• [Provided material]:
------------------------------------------------

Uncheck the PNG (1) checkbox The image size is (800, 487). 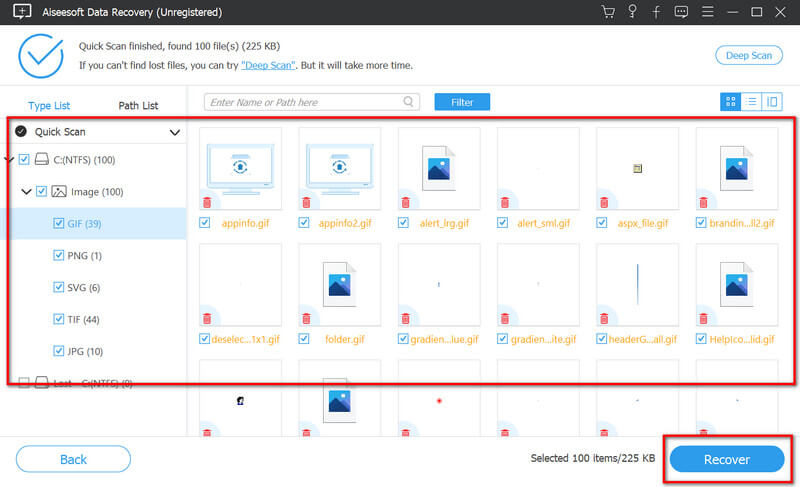58,254

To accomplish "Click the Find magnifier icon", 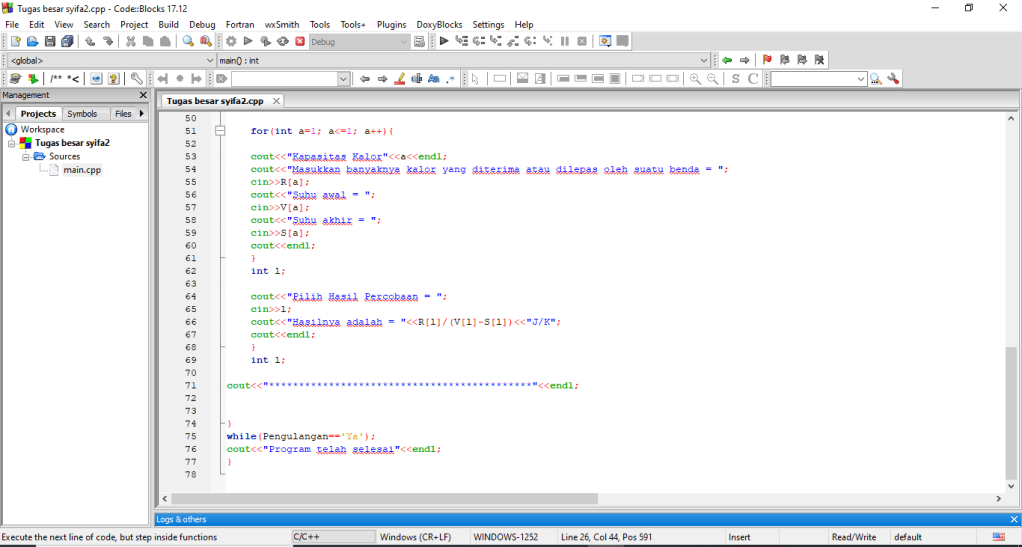I will point(188,41).
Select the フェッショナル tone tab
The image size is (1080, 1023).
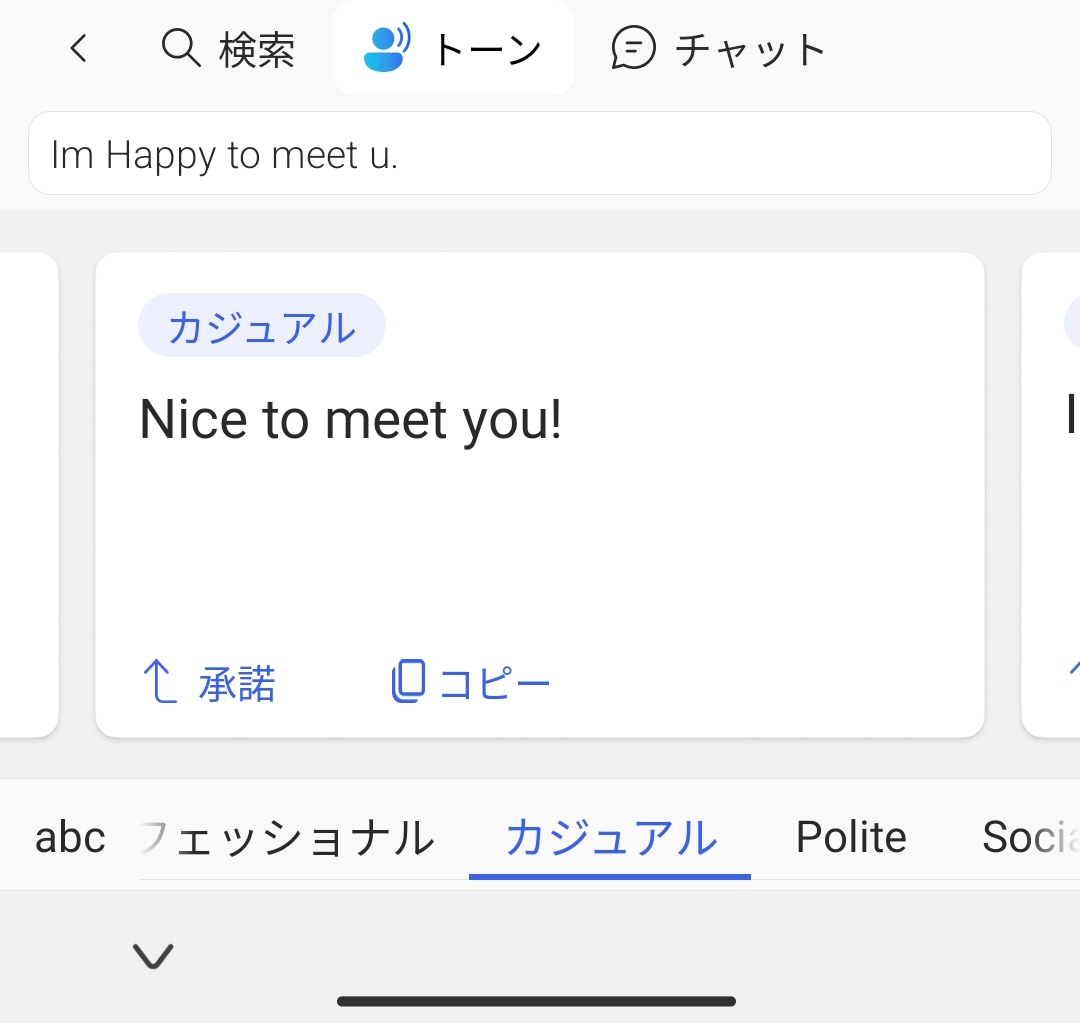click(x=290, y=837)
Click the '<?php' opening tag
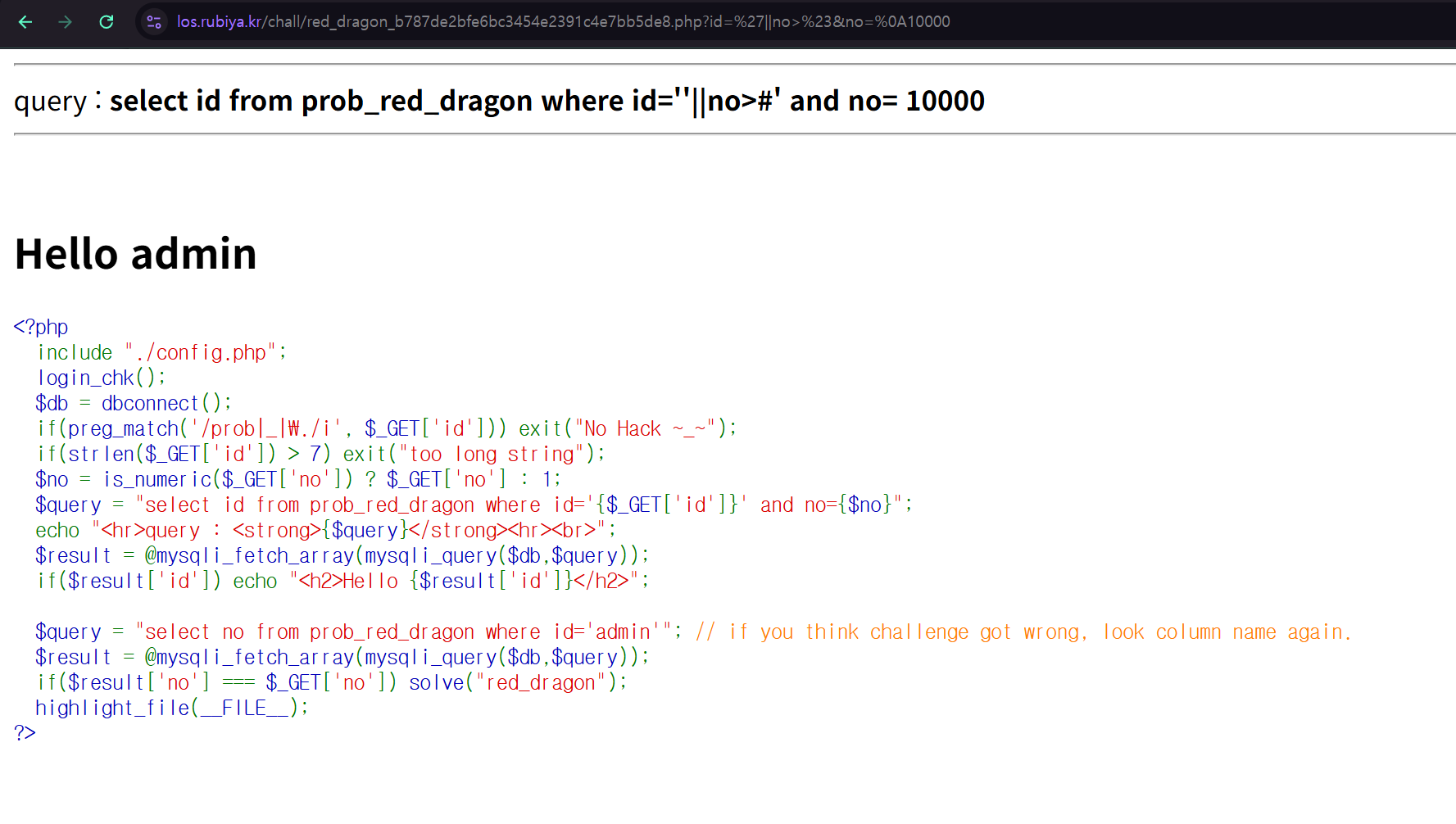The height and width of the screenshot is (824, 1456). click(41, 327)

------------------------------------------------

• [Work order]: Reproduce exactly, and only, the lines that begin at the one containing "Select the フェッショナル tone tab" and end with the final line of the data, both included, while omitting every picture.

• [Answer box]:
Select the フェッショナル tone tab
The image size is (1080, 1023).
click(x=290, y=837)
Click the '<?php' opening tag
The height and width of the screenshot is (824, 1456). click(41, 327)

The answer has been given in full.